İki bekar anneydik, inanç anlamında zıttık ama ortak nokta arayınca bulunuyordu. Beni bıraktığında saat 20.00 olmuştu. “Benim ev de buralarda” dedi. “Siz o zaman artık eve mi geçeceksiniz?” dedim. “Yoo, gece bire kadar çalışırım. Hem para kazanmam lazım hem de eve istediğin saatte hesap vermeden girmenin tadına hâlâ doyamadım” dedi. Altmışlarında gece yarısı taksiye çıkan bir kadın...

“Beni çok şaşırttınız” dedim. “Siz de beni” dedi. “Bu eş cinsellik işini biraz anladım gibi.”

O zamanlar LGBTİ+ karşıtı yürüyüşe gitmeyi bile düşünmüş meğer. Neredeyse yetmiş dakikalık bir sohbetti. İkimizin de ön yargılarını yıktı geçti.

Ben inerken, öndeki iki araç birbirine camdan küfrediyordu. “Herkes gergin” dedim. “Herkes yalnız da ondan” dedi. Biz, sohbet derinleştiğinden beri trafiğe sövmüyorduk gerçekten.

Geçenlerde verimli bir tartışma da Beyoğlu’daki çiçekçiyle yaşandı. “Her yanımda gördüğün erkeğe gül uzatman beni ne duruma düşürüyor farkında mısın?” dedim. O da bana ekmek kapısı savıyla geldi. Biraz konuştuk. Üç-beş gün sonra rastlaştığımızda “Sen haklıydın ama beni de anladın değil mi?” dedi. Anladım. Param olursa kendi çiçeğimi kendim alacağım. O da ısrar etmeyecek. Bunda anlaştık.

Bu yazıya oturduğum gün, daha önce tehditlerine maruz kaldığım bir semtin esnafından alışveriş yapmam icap etti. Konu elbet ekonomiye geldi. Ben açmadım, adam kendi dedi: “Din bu ellerde mahvoldu, böyle bir inanç olamaz. Ben kendim mütedeyyinim ama eşim gelsin şurada herkesin içinde utanmam dansımı da ederim.” “Dans mı? Bayılırım, ne dansı?” deyiverdim şaşkınlığımı saklayamayarak. “Gençken twist ve çaça çok severdim ama pek o müzikler çalmıyor artık, vals-tango biz de işte kendimizce” dedi. Aklıma gelmezdi, hâlâ da aklım almıyor. Demek ne berbat öğretilmişsek, klişelere boğulmuşsak işte. Sonra ekonomi konuşmadık. Müzisyenlerden, eskilerden bahsettik ayak üstü. İyi geldi.
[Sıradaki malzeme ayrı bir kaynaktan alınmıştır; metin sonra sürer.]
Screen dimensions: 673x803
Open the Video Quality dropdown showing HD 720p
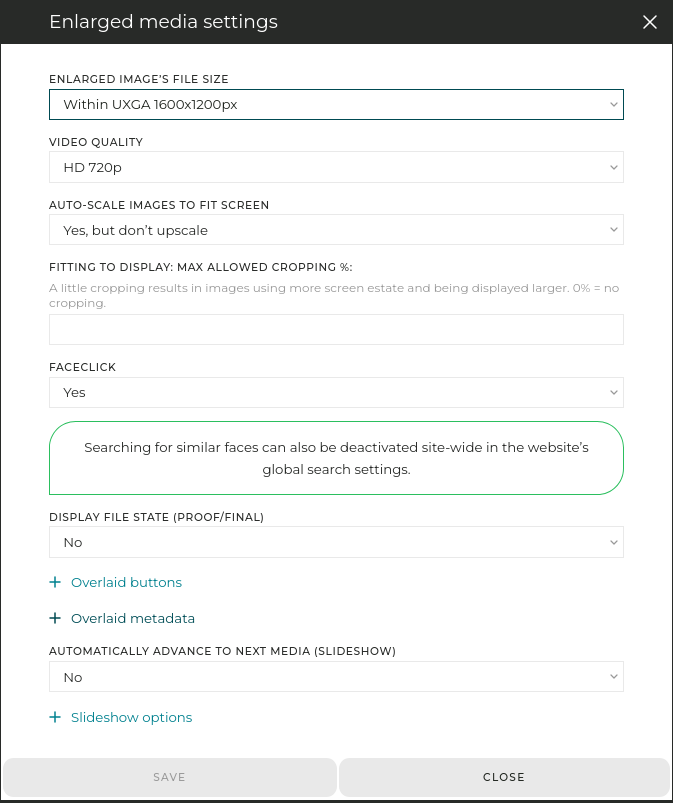336,167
Demem o ki hepimiz Otto’yuz. Keskinliklerimiz sonradan bir vesile gelişti, profesyonel ellerde harcandık.

Biraz çizginin dışından bakışın, biraz sakin üslubun, biraz farklı konuların, biraz sohbetin kimseye zararı olmaz.

Savaş baltalarını birbirimize saplamamak için muhabbet bağlarını biraz yeşertelim dilerim.

Hepimizin hıncında haklı sebepler var ama anlatmadan kimselerin bilmesi mümkün değil.

Hoş sohbetler dolsun hafta sonunuza.